US poet. His accessible, colloquial (written in local, informal dialect) blank verse, often flavoured with New England speech patterns, is written with an individual voice and penetrating vision. His poems include Mending Wall (Something there is that does not love a wall), The Road Not Taken, and Stopping by Woods on a Snowy Evening. They are collected in
Complete Poems (1951).
Born in San Francisco, Frost was raised in New England, where he attended Dartmouth College and Harvard University for brief periods. After Harvard, where he failed to graduate, his varied occupations included work as a teacher, cobbler, and editor, before he settled as a farmer in New Hampshire for 11 years. In 1912 he went to England where he met English writers Rupert
Brooke, Lascelles Abercrombie, Edward
Thomas, along with other poets. His first book of verse,
A Boy's Will, was published the following year.
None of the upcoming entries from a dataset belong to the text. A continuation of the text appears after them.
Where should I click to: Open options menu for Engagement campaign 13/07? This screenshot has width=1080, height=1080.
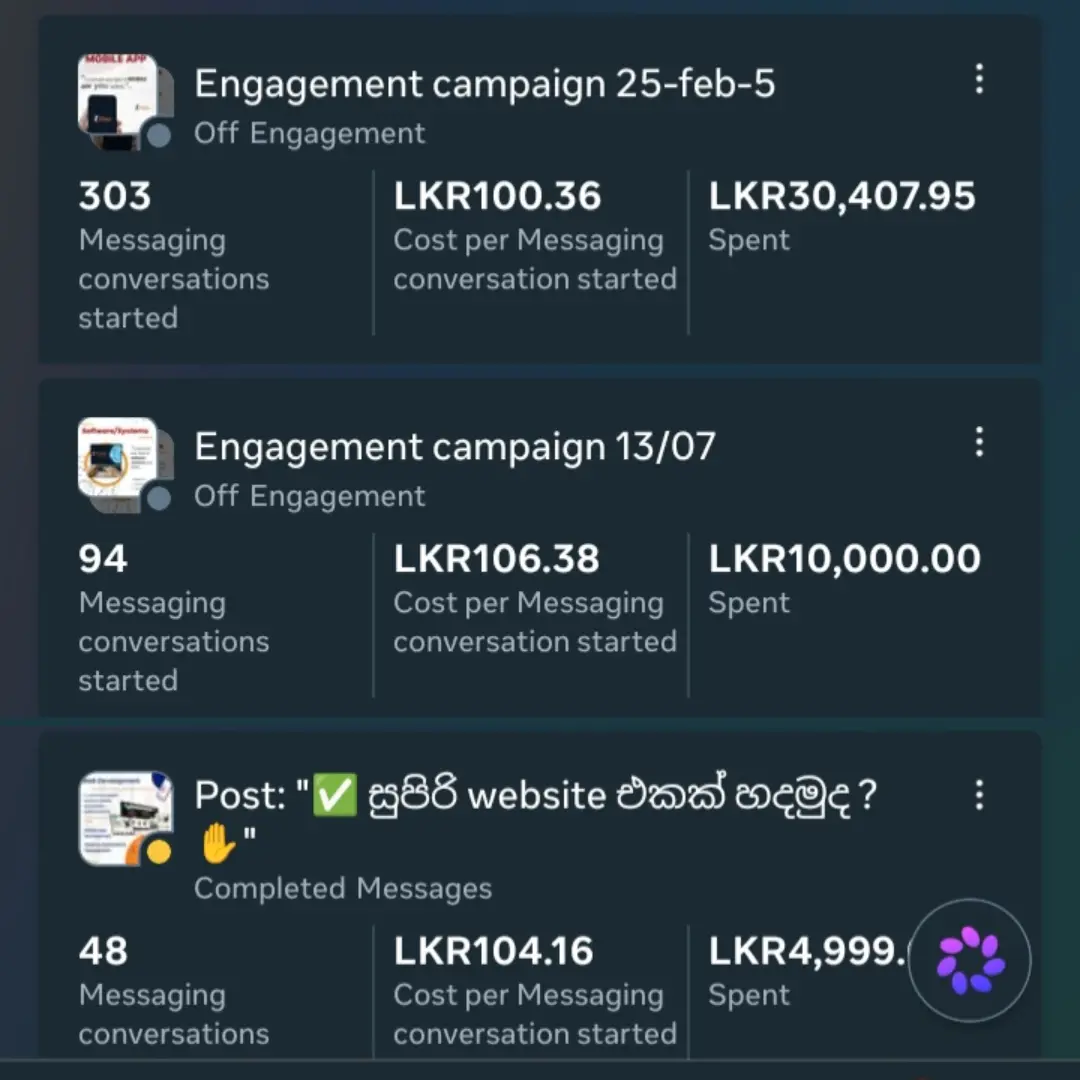point(979,442)
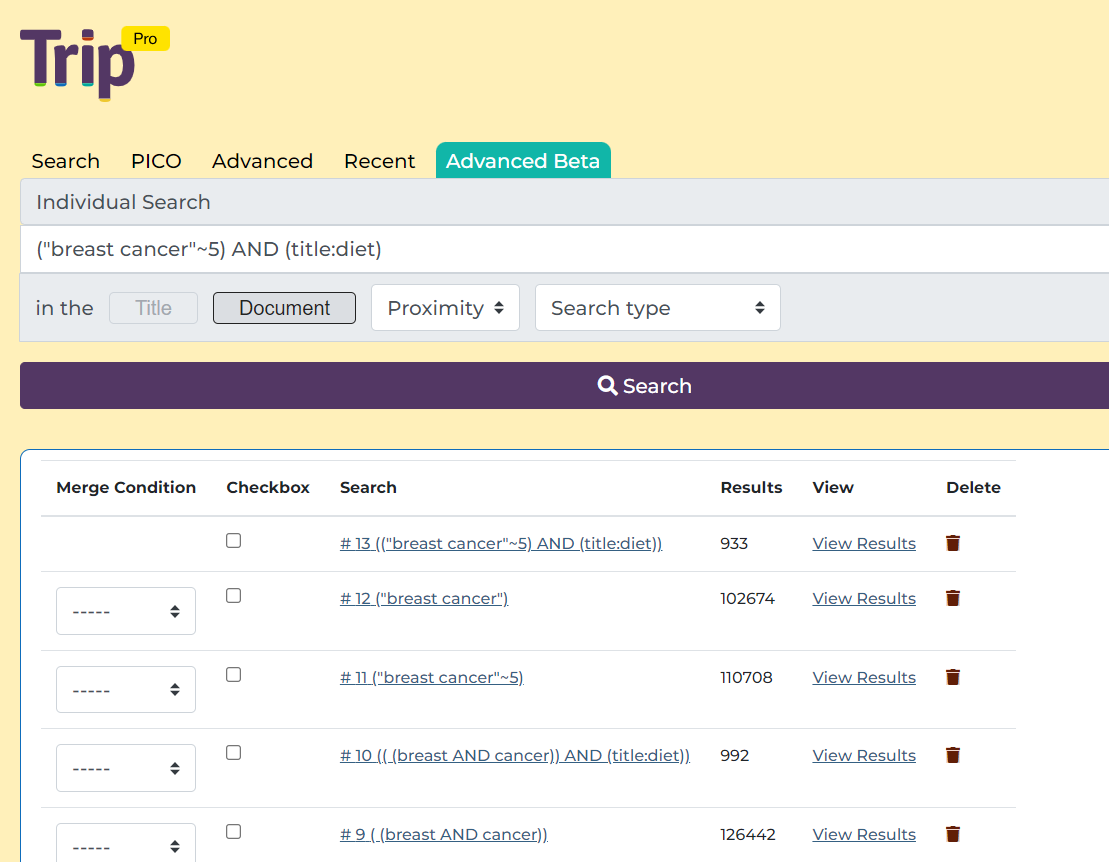Open the Search type dropdown
Screen dimensions: 1109x862
click(657, 307)
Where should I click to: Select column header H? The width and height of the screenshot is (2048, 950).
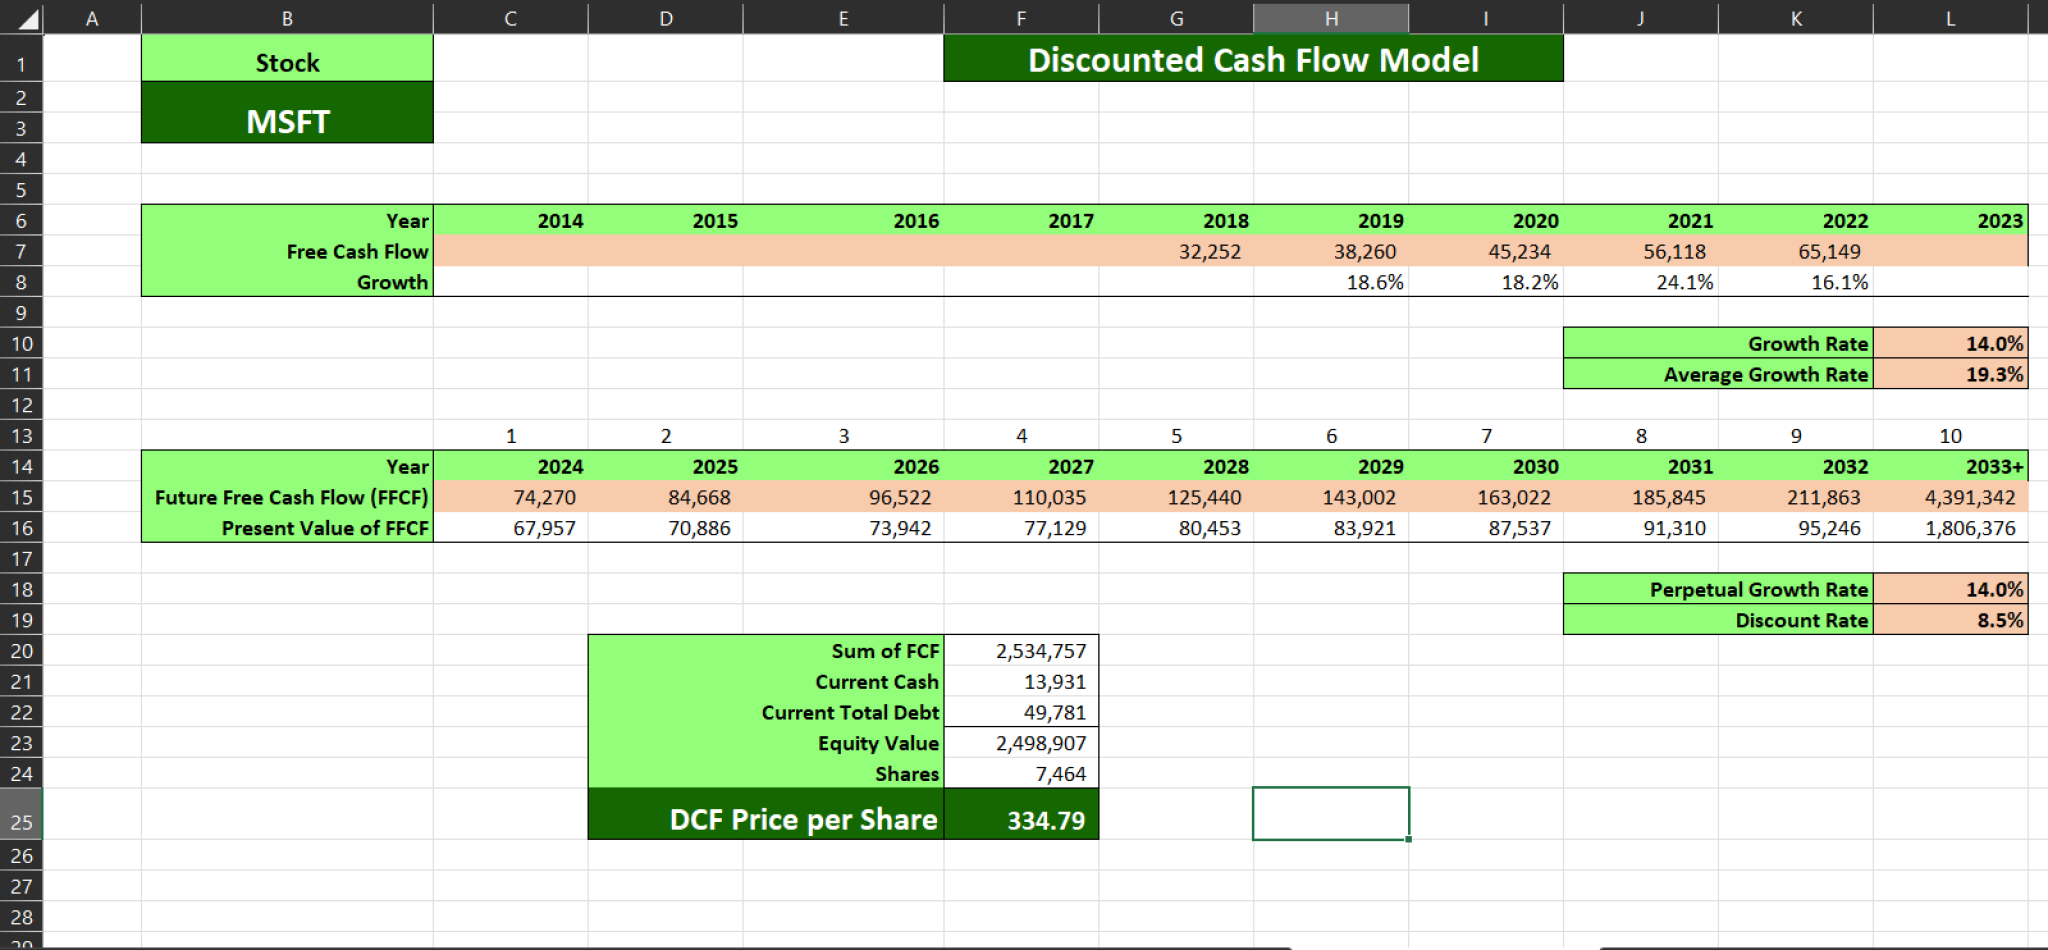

In 1915 Frost returned to the USA and held various university posts; he was professor of poetry at Harvard 1936. Other works include
North of Boston (1914),
New Hampshire (1924; Pulitzer Prize),
Collected Poems (1930; Pulitzer Prize),
A Further Range (1936; Pulitzer Prize), and
A Witness Tree (1942; Pulitzer Prize). In 1961 he read his The Gift Outright at the inauguration of US president, John F Kennedy.